Il n'est pas rare que la ministre des finances refuse de se présenter à la Présidence tant que le 2 è vice Président Ntisezerana n'a pas donné son feu vert. Les compétitions en cours actuellement est la mangeaille partagée. Si le camp du Président de la République détourne, il faut aussi faire de même dans le camp Ntisezerana. Œil pour œil, dent contre dent! Ce dernier camp n'hésite pas à nommer des gens complices à des postes juteux. Une visite du 2 è vice Président se prépare en Belgique avec des opérateurs économiques. A la manière de celle d'Alice Nzomukunda quand elle était à la même place, une main invisible du pouvoir est en train de saboter cette visite. Il n'est pas sûr que l'objectif soit atteint mais des informations sûres en provenance de Bujumbura l'affirment.
Un autre camp apparaît aussi et il est dans le collimateur du pouvoir. C'est le camp qui est appelé par des proches du Président comme étant le camp de Gitega ou le groupe Kirimiro. Le président du Sénat Rufyikiri en est le porte flambeau. Dans sa forteresse du Sénat, il résiste aux assauts du Président Nkurunziza. Les différents assauts pour le limoger à la tête du Sénat n'ont rien donné. Rufyikiri a été un bon stratège car ses lignes de défenses n'ont pas cédé. Aujourd'hui, c'est la guerre des tranchées. Des émissaires de la Présidence partent à l'étranger pour bloquer les voyages ou les rencontres du président du Sénat. Il est victime de ses bonnes relations avec l'église catholique et aussi de son aspect homme présentable et présidentiable du CNDD-FDD. Il a aussi le soutien de la communauté européenne. Ses tournées dans les communes font trembler les combattants retranchées derrière les lignes Maginot.

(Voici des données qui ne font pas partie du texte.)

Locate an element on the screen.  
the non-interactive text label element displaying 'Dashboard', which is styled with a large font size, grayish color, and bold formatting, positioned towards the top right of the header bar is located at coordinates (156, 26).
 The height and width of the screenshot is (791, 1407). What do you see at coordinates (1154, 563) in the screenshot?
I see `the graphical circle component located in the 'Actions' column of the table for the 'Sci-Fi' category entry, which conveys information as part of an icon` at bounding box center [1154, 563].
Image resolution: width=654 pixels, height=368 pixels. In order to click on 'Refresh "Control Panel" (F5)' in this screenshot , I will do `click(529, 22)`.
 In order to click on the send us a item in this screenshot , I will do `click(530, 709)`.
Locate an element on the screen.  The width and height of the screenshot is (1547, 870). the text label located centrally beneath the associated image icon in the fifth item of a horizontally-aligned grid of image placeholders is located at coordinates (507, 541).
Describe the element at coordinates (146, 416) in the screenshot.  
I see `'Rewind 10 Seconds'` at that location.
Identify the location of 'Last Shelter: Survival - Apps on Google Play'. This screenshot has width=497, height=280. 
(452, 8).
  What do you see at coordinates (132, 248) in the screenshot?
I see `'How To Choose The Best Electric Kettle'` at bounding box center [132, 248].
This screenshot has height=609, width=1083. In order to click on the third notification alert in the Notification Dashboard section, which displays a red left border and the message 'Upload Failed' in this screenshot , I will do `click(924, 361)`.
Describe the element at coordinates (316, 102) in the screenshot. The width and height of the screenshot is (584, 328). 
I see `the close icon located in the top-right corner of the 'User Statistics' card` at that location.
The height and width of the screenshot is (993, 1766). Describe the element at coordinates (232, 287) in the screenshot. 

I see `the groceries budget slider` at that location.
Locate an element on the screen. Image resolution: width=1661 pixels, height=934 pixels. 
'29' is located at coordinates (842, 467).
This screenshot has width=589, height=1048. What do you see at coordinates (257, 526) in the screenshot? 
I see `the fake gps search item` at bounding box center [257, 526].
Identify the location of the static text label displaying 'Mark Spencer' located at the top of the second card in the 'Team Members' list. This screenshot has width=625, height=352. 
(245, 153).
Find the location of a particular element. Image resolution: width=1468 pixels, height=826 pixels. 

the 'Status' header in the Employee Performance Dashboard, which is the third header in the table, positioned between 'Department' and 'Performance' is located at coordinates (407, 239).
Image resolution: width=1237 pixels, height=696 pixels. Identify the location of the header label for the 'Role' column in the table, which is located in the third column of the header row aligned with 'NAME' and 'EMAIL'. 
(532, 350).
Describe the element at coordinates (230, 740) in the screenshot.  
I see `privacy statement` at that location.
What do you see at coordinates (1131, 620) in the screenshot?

Derrière ces dissensions, les généraux tranchent et veulent arbitrer de leur façon. Ils tentent de ramener le calme sans pouvoir contrôler personne à part l'usage de force qui apparaît en tant que menace pour celui qui n'obtempère pas. Certains généraux portent les grades pour intimider les civils et sont des tigres en papier dans leurs métiers. En se politisant et en se montrant toujours CNDD-FDD, ces généraux risquent de perdre tout. Je me rappelle de ce conseil que je donnais aux officiers au cours d'une causerie morale des officiers en 1993. Une armée qui perd sa neutralité est vouée à l'échec et subira tôt ou tard des conséquences. Même aujourd'hui, les généraux anciens FDD qui s'affichent toujours dans le parti CNDD-FDD risquent d'avoir une carrière aussi courte que celle du CNDD-FDD au pouvoir. Par ailleurs, j'ai une grande admiration pour ce général ex FDD dont le travail est plus que admirable et son esprit rassembleur et humain. En toute franchise, je m'incline et la nation lui sera reconnaissante un jour. Je n'avancerai pas le nom pour son bien.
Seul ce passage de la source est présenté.